A conventional file system is difficult to satisfy both fragment prevention and file system full hardship. The present invention therefore addresses an issue of realizing a file system capable of both fragment prevention and file system full hardship. The invention also addresses an issue of reducing a release cost for an unnecessary area in a small scale file system.
The above-described issues can be solved by the invention by changing an area reservation policy and area reservation size in accordance with a file size. Specifically, for a small size file, reservation is performed at the actual I/O request length, for a file of a middle size or larger, reservation is performed at a reservation size designated in advance in accordance with the file size. When an area of a middle size or larger is reserved, if the reservation fails due to an insufficient empty capacity of the file system, reservation is tried at the read I/O request length to thereby make file system full difficult to occur. For a small size file, reservation is performed at the actual I/O request and the reserved area release process is not performed to improve the I/O response of the small size file.
According to the invention, the reservation size is changed with the file size. It is therefore possible to realize a file system capably of preventing disk fragments and making difficult an insufficient file system capacity to occur by considering the failure of reservation of a whole file or at a large size
For the small size file, reservation is performed at the request I/O size. It is therefore possible to skip the reservation release process for the small size and to improve the response of generating and writing a small size file.
Other objects, features and advantages of the invention will become apparent from the following description of the embodiments of the invention taken in conjunction with the accompanying drawings.

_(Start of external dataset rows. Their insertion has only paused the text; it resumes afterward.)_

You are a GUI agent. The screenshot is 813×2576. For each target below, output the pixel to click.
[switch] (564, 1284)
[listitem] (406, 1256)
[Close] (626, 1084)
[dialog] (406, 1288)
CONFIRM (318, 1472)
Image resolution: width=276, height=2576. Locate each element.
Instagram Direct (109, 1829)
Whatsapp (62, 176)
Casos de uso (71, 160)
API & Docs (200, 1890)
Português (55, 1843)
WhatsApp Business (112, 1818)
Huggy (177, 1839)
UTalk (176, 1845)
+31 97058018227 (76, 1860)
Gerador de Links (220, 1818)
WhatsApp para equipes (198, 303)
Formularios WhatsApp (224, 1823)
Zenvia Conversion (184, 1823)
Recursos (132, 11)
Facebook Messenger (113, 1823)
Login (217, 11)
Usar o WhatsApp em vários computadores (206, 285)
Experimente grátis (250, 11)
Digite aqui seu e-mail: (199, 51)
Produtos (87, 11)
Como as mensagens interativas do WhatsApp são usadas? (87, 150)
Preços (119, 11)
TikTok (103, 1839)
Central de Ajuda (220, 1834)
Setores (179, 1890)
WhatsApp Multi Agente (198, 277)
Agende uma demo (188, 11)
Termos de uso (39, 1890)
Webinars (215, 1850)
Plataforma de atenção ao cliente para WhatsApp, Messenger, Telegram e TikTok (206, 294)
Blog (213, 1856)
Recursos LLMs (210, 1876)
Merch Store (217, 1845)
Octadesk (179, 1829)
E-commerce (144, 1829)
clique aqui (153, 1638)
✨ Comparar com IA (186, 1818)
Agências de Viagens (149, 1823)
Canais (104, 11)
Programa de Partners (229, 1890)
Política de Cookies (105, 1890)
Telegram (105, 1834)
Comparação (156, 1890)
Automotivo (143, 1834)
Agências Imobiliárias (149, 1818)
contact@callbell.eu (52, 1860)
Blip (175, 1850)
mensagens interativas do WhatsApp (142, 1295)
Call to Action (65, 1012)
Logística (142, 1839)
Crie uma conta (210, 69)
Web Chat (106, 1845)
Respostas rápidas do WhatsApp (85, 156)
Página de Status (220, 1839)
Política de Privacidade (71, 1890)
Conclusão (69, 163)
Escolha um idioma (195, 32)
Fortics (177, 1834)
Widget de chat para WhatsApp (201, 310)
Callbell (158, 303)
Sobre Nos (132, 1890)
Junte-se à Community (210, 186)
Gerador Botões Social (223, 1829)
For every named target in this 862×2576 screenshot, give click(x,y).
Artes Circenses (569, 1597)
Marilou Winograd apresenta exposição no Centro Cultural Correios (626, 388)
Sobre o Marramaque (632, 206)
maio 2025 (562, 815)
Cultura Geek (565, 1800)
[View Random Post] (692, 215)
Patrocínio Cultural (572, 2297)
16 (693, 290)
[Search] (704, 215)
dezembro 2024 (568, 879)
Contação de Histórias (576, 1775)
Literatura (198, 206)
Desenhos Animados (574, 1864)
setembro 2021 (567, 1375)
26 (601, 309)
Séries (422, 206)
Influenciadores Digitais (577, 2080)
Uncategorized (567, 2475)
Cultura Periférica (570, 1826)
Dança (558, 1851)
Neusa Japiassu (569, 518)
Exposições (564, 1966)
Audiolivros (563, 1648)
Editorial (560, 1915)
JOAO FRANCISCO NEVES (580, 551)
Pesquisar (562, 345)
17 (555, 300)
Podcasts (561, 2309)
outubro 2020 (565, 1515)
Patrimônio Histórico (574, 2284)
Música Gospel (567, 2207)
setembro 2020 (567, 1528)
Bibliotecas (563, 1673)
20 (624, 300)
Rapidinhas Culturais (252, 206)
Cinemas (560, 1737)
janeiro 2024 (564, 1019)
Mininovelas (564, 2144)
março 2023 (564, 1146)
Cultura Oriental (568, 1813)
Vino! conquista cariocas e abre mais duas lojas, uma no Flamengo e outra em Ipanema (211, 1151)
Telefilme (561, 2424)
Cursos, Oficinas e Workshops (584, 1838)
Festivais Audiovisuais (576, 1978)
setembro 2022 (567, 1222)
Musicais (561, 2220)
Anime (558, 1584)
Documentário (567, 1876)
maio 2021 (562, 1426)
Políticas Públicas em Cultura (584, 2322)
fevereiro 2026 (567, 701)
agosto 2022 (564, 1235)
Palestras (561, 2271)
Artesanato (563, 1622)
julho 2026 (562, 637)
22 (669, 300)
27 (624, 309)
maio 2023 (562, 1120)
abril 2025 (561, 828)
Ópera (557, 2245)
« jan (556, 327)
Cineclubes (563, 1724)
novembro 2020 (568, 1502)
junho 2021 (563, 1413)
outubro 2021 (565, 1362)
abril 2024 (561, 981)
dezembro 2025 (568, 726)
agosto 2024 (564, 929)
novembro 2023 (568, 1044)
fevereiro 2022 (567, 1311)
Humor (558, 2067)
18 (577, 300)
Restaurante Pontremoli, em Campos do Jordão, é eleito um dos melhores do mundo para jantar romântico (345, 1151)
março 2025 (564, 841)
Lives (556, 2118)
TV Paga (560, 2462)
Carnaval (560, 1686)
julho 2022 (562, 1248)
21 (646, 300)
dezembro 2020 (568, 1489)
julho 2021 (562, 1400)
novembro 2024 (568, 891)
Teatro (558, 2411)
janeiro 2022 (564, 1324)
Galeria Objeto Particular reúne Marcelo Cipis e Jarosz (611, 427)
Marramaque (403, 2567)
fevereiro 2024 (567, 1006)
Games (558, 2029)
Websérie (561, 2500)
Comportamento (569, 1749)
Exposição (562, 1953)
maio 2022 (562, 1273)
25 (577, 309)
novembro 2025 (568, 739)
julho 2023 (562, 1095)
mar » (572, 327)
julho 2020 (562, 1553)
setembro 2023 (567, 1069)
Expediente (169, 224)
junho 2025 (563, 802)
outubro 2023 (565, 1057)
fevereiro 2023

BRIEF DESCRIPTION OF THE DRAWINGS

FIG. 1 is a flow chart illustrating an area reservation process during a Write process according to an embodiment of the present invention.
FIG. 2 is a block diagram showing the contents of a mapping table used by a block management method of a conventional file system.
FIG. 3 is a block diagram showing the contents of a mapping table used by an extent method of a conventional file system.
FIG. 4 is a block diagram showing the outline of a file system according to an embodiment of the invention.
FIG. 5 is a flow chart illustrating a release process for an unused reservation area during a Close process according to an embodiment of the invention.
FIG. 6 is a block diagram of an interface between a kernel and a user to be used when parameters used by reservation size judgement conditions are set and referred, according to an embodiment of the invention.
FIG. 7 is a diagram showing the structure of an information processing apparatus installing the file system of this invention.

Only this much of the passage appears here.